— start of Text to read —

Q: Run Rebel was shortlisted for the Carnegie Medal in 2021, and went on to win the Shadowers’ Choice Award – what did it mean to you to win?
I was over-the-moon to win the Shadowers’ Choice Award. It meant a lot because it’s voted for by students so to get their stamp of approval and knowing that it had resonated with so many young readers really does mean the world.
Q: Run Rebel is a verse novel; how do the themes you cover in the novel (alcoholism and domestic violence) lend itself to representation in this form? Are there any challenges when writing in verse?
What I love about verse novels, and it’s perhaps what others resonate with too is how deeply characters can express themselves and how immediate they feel, therefor I think they really lend themselves to covering darker subject matter. I know a lot of messages I get about Run, Rebel often mention how raw and honest the writing is. I find this is the case with most verse novels I’ve read. I often say that reading a verse novel feels like a punch in the gut! That’s the beauty of poetry I guess. It has that immediate, visceral impact which allows you to write about extreme emotional topics without the need to overly explain things. You can touch upon subjects and allow the reader to fill in the blanks. They literally leave (white) space and silences for the reader to read-between-lines and fill in the gaps which traditional novels don’t do, which in turn lends itself to that raw, deeper emotional impact that readers often talk about.

— end of Text to read —
— start of Data segment —

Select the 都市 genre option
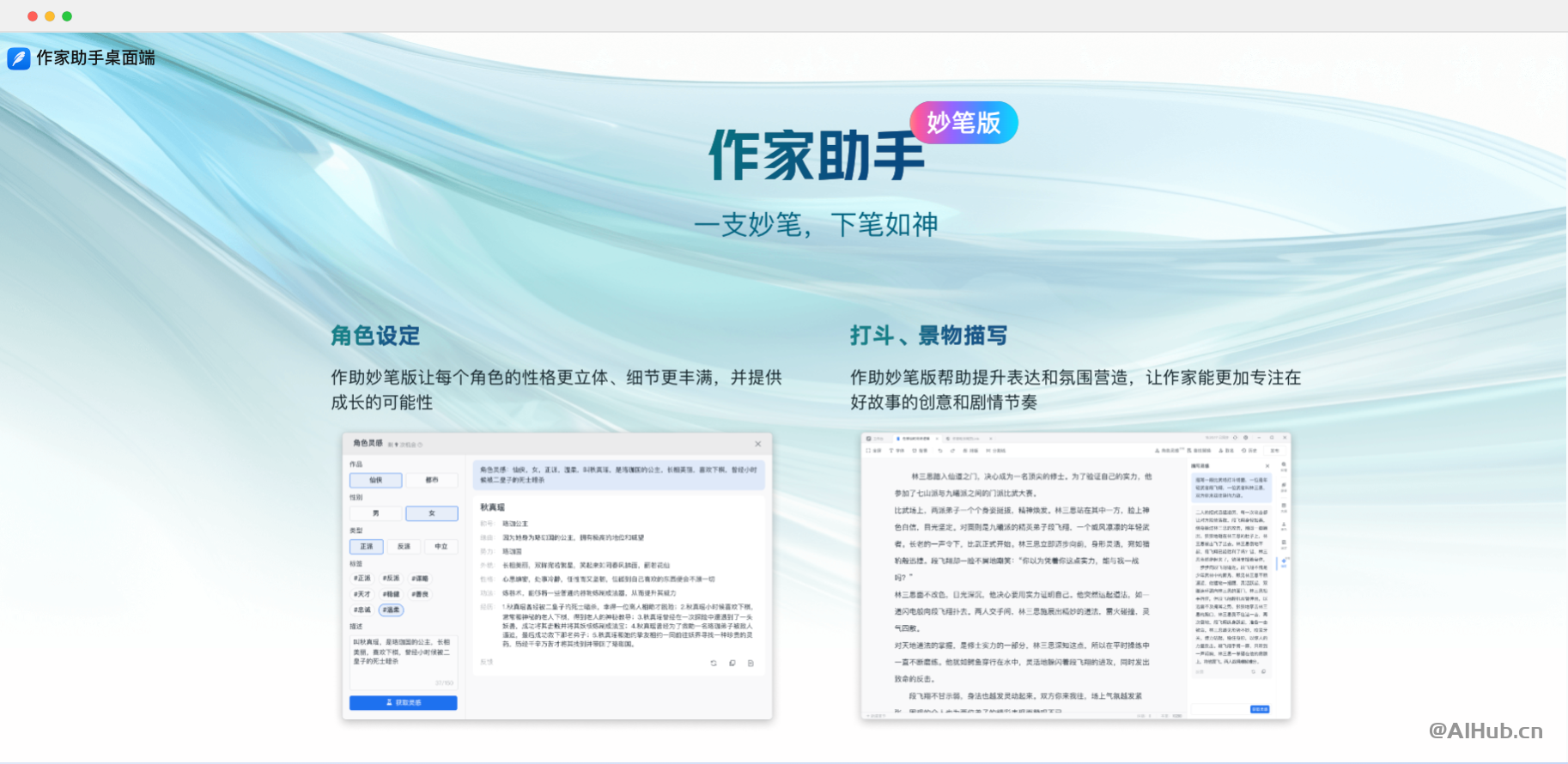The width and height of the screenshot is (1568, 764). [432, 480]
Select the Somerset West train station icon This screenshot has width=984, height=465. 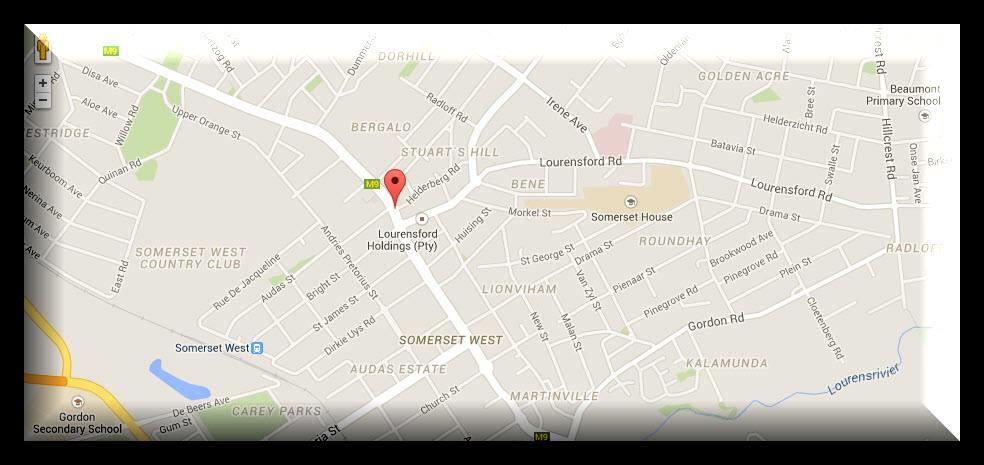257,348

— end of Data segment —

■ Objective ■
According to the interview about Run, Rebel, who votes for the Shadowers' Choice Award? Nothing in the listing is needed here.

■ Response ■
Students vote for it.